Türkiye bunun net ve başarılı bir örneği oldu.
‘Arap Baharı’ adı altında birçok ülkede diktatörler yerini dini rejimlere bıraktı. (Libya hariç. Bu ayrı bir yazı konusu, gerçi daha önceleri yazmıştım.. Orada yapılan resmen petrol gasbı idi!)
Mısır’da diktatör Mübarek devrildi, yerine ‘Müslüman Kardeşler’ (İhvan) geldi/seçildi!
Müslüman Kardeşler, AK Parti’ninde birlikte çalıştığı dini bir grup. Dünyadaki değerlendirmesi, El Kaide’nin bir altı (one level lower) şeklinde yapılıyor.
Bir örnek, Halep’te Müslüman Kardeşler’in hakim olduğu bölgelerde, kadınların evden dışarı yalnız çıkması yasak olduğu gibi koyu bir tesettür içinde olmaları gerekiyor. El Kaide’nin kontrol ettiği yerlerde ise kadınlar için tek seçenek var: Burka! Çok sıkı uygulama yapıyorlar. Bu da ABD v e AB’yi rahatsız etmeye başlamıştı!
Mursi’nin başlarda uygulamaları pek içaçıcı olmasa da sürdü. Ne zaman ki, ülkeyi tek başına yönetmek için yetki aldı, işin gerçek rengi belli oldu. (Protestolar üzerine bu yetkiden daha sonra vazgeçildi)
‘Tahrir Meydanı’ında toplananlar hemen yine aynı kişilerdi. Kendine yeterli petrolü olmasına rağmen, beceriksizlikten oluşan kuyruklar, temel haklar ve özgürlükler konusunrda yaşanan sıkıntılar, ekonomik buhran, artan işsizlik, elektrik kesintileri, turizm gelirlerindeki dramatik düşüş ve haliyle fakirleşen halk yalnız Kahire’de ‘Tahrir Meydanı’nda değil, her yerde Müslüman Kardeşler’i protesto ediyordu. Bütün bunlar dünya medyasında hakeden yeri almıyordu.
Ne zaman ki Müslüman Kardeşler, içerideki karanlık gündemi değiştirmek için ‘Suriye’ye karşı kutsal savaş’ lafını etmeye başladılar, işte bu sonun başlangıcı oldu.
Ne ABD, ne de AB, Mısır’da ordunun müdahalesi için ‘darbe’ kelimesini özellikle kullanmadılar.
Geçen hafta Mısır Genelkurmay Başkanı Sisi’nin ABD Savunma Bakanı Chuck Hagel ile iki uzun görüşme yapması, müdahalenin arkasında ABD olduğu iddialarını güçlendiriyor gibi değerlendirmeler abestle iştigal etmek anlamına geliyor!

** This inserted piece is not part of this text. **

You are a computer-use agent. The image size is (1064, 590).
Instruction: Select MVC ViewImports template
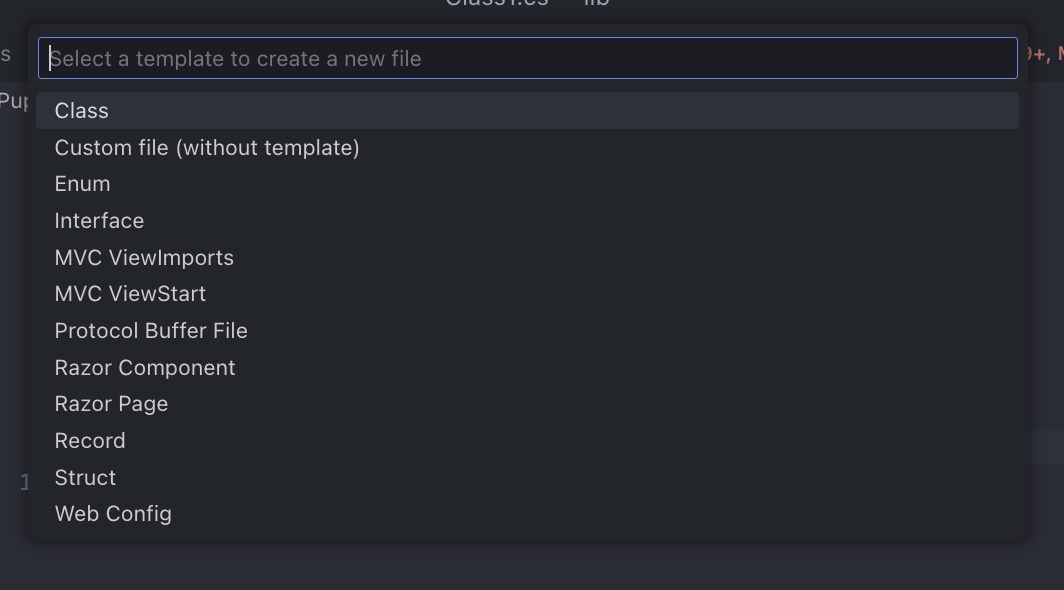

Bunları konuşmanın anlamı bile yok! Çünkü, ABD her sene yalnız Mısır Ordusu’nun kullanımı için 1.5 milyar dolar yardım yapıyor. Yıllardan beri de bunu alenen sürdürüyor. Bu durumda ne konuşulup, ne değerlendirme yapılabilir ki!..
İki önemli yorumu köşeme alıyorum:
Birincisi MHP Lideri Bahçeli’nin.
“Mısır'ın bu noktaya gelmesinde iktidarıyla muhalefetiyle herkesin payı ve katkısı vardır. Her ne kadar Mursi hali hazırda mağdur rolünde ise de, kendisine verilen imkânları adaletli ve kapsayıcı kullanamadığından dolayı kusurludur. Ancak bu askeri müdahalenin demokrasiye sığar hiçbir yanının olmadığı ve hiçbir şekilde de hoş görülemeyeceği ortadadır. Mısır'daki yaşanan olumsuz gelişmelerin ve maliyeti oldukça fazla olan tecrübelerin bilhassa AKP hükümeti tarafından iyi okunması, dersler çıkarılması ve yorumlanması çok mühimdir.”
İkincisi, Gül’ün Mübarek’in devrilmesinden sonra Tahran yolunda yaptığı değerlendirme:
“Mısır halkının onuru zedelenmişti. Mısır büyük bir ülkedir, derin bir medeniyettir. Uluslararası platformdaki yeri bu değildi... Mısır ordusu kardeş kanı dökülmesini önlemekle büyük bir katkı yaptı... “
Son olarak belki herkesin bilmediği bir şeyi yazayım, siz de, eğer Mısır ile Türkiye’yi karşılaştırmak isterseniz, bunu yorumlayın:
Mısır’ın geçici Cumhurbaşkanı olan Anayasa Mahkemesi Başkanı Adli Mansur bir Hıristiyan.
Erdoğan’ın kabinesinde henüz bir Alevi yok!